--- YOUR TASK ---
Retrieve all lines below that have the string "every".

[Start of section]

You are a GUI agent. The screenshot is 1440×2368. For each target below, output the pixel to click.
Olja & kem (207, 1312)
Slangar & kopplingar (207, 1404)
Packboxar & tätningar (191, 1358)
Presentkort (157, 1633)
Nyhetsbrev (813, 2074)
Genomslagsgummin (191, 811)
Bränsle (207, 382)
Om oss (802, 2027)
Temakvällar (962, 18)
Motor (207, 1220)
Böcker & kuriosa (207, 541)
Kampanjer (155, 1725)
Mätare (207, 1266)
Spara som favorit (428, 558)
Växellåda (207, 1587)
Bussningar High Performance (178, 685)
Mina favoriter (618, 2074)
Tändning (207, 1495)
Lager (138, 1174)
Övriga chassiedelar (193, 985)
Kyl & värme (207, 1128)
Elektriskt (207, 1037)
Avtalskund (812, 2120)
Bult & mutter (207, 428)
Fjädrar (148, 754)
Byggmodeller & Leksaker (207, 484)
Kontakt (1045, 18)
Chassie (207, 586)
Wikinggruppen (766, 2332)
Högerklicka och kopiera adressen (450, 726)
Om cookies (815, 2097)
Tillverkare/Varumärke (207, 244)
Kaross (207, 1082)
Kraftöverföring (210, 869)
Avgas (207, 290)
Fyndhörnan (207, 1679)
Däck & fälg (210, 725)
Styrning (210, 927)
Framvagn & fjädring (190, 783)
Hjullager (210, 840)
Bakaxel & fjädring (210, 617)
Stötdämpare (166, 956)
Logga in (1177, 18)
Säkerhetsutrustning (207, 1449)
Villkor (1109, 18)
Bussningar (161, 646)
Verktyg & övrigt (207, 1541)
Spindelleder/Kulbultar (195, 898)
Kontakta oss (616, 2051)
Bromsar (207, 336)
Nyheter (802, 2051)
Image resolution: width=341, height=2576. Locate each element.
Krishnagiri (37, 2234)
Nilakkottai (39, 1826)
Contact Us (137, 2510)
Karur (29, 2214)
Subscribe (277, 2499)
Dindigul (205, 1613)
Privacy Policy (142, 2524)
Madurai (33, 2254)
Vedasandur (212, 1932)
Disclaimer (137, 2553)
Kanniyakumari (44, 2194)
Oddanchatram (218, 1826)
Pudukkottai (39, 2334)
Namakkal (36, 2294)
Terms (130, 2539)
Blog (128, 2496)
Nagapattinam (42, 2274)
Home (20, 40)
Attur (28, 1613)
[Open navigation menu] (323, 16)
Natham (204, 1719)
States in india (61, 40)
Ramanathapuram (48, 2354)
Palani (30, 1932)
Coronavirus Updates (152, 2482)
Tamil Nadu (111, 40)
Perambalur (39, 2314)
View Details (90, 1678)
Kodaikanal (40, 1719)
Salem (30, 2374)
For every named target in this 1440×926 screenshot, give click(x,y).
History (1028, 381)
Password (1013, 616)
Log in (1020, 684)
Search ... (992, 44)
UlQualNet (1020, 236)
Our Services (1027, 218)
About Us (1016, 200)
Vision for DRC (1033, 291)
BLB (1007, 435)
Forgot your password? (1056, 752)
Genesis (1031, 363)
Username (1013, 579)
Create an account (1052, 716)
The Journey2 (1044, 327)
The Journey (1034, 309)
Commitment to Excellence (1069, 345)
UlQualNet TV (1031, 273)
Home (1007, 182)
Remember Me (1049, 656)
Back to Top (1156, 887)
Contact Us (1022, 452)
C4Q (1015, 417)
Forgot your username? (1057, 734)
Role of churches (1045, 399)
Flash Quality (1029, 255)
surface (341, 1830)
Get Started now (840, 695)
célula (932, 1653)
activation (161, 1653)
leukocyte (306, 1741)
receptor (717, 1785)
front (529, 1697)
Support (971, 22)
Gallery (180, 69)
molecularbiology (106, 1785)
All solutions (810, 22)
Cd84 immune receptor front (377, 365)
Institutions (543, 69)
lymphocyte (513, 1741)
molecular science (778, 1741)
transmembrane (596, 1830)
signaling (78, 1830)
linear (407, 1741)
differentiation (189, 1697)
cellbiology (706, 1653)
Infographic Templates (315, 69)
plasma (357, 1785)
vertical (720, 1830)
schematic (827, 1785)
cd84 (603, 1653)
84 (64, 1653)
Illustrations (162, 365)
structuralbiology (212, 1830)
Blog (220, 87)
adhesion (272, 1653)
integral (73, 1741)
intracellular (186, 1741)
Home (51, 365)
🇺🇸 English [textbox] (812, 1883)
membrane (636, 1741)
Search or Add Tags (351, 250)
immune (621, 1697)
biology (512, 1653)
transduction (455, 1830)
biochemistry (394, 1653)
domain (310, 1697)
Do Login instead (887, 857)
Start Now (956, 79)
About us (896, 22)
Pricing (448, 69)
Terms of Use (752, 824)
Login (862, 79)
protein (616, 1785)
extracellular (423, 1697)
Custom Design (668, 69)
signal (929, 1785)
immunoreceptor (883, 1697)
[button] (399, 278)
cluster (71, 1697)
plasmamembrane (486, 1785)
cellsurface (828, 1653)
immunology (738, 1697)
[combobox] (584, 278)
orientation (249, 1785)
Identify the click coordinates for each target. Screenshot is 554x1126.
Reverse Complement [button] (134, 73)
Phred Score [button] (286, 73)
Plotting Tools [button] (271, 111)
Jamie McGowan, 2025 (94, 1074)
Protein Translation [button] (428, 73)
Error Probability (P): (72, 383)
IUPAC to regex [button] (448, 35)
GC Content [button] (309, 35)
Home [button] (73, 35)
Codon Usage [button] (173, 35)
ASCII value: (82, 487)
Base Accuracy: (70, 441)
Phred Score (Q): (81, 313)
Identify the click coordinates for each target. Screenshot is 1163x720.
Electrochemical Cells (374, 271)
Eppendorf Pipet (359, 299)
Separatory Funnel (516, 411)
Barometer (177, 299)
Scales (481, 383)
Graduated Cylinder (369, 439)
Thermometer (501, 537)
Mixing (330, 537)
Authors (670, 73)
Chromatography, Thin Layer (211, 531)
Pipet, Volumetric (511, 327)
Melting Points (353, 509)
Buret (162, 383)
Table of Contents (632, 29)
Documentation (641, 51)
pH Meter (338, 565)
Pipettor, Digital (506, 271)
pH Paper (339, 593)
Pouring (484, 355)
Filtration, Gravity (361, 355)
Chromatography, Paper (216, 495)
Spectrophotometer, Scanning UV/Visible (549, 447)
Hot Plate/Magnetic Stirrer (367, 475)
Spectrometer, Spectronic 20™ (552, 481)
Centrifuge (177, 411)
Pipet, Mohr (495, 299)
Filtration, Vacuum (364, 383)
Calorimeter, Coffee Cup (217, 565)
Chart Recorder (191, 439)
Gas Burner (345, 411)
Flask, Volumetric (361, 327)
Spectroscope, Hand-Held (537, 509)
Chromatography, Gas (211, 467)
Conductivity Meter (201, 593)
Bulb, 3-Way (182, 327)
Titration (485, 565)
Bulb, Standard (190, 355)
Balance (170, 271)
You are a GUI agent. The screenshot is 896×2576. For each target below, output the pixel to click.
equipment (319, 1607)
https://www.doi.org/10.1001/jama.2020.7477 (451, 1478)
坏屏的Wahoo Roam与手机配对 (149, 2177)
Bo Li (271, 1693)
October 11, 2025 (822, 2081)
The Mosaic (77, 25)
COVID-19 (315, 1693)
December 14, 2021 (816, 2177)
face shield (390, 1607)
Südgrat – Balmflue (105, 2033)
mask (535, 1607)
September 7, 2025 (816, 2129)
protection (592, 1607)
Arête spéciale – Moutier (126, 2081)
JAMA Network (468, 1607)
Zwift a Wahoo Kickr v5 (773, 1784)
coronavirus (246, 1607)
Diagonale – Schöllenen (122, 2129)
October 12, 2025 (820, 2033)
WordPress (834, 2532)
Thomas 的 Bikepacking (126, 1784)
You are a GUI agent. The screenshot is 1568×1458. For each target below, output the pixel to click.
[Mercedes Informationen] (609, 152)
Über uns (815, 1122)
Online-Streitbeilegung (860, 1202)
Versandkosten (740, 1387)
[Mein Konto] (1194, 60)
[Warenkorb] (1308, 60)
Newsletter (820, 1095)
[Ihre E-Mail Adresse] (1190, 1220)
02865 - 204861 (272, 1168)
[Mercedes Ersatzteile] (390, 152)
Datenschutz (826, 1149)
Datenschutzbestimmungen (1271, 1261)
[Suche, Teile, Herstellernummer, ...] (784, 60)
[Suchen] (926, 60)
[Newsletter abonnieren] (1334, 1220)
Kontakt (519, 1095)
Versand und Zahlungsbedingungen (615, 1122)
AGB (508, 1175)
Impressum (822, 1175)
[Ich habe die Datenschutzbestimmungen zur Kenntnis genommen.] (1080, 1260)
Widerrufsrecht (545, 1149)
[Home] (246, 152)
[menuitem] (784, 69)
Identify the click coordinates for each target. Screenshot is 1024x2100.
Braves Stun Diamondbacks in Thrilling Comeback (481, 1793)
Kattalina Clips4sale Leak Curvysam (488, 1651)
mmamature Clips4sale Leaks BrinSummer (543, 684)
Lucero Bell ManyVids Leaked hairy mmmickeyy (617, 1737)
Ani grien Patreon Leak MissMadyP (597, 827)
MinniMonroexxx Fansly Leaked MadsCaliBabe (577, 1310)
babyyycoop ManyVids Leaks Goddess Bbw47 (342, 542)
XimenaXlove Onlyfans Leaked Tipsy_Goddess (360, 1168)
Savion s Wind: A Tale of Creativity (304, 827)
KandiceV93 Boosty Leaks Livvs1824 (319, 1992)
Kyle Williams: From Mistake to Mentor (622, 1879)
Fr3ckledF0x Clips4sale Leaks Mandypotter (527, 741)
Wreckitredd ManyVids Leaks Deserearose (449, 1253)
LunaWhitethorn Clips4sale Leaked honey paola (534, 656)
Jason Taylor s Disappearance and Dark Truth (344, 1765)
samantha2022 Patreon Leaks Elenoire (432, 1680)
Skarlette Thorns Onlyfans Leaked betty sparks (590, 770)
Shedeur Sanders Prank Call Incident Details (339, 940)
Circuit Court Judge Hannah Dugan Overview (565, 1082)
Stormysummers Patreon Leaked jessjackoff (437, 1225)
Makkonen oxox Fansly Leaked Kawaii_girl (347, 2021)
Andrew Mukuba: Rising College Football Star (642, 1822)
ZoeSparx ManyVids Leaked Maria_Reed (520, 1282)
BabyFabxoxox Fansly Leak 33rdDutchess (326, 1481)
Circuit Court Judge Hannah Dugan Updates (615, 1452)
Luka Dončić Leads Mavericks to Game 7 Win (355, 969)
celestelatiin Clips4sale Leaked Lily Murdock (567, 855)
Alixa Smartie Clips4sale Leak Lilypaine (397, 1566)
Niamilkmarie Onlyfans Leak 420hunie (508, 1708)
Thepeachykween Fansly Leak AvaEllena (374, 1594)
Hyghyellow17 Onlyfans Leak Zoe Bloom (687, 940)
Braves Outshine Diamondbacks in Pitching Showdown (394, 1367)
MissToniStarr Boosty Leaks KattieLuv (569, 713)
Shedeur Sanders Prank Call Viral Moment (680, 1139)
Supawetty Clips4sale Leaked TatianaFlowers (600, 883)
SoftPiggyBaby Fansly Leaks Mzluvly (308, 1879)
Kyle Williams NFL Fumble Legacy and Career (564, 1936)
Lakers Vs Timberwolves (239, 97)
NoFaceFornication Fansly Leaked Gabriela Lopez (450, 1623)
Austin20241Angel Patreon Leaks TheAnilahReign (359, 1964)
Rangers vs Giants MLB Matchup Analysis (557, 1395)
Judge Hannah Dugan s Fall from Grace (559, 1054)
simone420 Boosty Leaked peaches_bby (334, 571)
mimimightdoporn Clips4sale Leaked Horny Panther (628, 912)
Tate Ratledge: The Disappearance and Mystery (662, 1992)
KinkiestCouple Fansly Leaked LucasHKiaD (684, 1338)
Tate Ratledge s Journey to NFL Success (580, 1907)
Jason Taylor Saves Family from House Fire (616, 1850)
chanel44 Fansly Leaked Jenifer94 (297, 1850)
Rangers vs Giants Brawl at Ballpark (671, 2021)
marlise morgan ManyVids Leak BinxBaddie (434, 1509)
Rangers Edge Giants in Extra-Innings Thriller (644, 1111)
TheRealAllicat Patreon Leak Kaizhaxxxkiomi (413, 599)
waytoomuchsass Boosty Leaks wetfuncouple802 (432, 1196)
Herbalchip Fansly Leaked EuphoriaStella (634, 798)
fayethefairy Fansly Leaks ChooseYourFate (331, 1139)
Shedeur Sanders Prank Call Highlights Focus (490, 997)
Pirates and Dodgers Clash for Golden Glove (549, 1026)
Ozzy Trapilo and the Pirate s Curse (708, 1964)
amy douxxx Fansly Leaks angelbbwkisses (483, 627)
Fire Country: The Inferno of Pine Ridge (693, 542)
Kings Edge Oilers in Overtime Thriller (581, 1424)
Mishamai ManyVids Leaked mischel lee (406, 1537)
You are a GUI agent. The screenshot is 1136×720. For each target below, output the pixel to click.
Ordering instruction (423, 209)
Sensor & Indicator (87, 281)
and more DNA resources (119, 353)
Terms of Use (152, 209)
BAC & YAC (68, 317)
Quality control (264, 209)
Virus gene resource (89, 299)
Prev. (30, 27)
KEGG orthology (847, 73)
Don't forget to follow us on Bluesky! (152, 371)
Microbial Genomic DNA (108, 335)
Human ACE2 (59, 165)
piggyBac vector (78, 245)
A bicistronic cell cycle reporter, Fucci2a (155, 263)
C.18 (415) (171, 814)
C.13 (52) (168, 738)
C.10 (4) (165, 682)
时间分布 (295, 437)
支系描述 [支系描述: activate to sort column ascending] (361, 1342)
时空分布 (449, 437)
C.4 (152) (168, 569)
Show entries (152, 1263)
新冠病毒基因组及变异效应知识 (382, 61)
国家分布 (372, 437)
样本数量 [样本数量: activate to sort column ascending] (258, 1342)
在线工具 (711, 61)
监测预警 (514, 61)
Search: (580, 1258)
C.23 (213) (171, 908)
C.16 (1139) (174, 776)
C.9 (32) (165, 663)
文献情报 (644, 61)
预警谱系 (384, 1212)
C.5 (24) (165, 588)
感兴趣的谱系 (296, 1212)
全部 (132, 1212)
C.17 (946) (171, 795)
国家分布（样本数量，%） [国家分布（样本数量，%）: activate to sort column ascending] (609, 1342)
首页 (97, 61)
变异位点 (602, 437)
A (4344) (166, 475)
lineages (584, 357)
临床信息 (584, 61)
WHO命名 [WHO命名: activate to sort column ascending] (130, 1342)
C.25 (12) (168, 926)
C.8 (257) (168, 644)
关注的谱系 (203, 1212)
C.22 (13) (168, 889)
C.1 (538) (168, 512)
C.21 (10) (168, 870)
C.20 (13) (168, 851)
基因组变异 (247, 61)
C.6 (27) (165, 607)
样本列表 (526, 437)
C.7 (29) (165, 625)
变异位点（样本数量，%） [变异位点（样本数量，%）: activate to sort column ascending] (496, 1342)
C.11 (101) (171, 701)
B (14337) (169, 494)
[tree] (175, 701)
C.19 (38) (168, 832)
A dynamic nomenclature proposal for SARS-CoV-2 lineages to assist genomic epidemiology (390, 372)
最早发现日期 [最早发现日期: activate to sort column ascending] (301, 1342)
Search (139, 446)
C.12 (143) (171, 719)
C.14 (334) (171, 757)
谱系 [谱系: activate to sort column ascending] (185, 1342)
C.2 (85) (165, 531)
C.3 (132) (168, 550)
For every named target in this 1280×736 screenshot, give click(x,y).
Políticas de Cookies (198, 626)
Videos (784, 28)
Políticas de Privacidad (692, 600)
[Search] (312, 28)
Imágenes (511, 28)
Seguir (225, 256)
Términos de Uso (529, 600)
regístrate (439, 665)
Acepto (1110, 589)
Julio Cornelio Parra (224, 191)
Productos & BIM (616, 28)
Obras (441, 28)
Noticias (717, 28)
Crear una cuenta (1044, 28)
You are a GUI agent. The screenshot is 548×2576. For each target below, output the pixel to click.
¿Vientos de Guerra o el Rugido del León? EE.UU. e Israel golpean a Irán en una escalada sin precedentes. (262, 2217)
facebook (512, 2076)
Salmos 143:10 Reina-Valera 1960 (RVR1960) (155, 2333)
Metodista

[End of section]

--- RESULT OF THE TASK ---
For every named target in this 1440×926 screenshot, give click(x,y).
For every named target in this 1280×736 screenshot, give click(x,y).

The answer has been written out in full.